■ Problem requirements ■
Please write out every line of the material exactly.
• • • • •
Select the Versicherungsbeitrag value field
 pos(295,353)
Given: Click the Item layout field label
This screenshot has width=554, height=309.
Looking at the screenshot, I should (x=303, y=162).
• • • • •
■ Task solution ■
Select the Versicherungsbeitrag value field
 pos(295,353)
Given: Click the Item layout field label
This screenshot has width=554, height=309.
Looking at the screenshot, I should (x=303, y=162).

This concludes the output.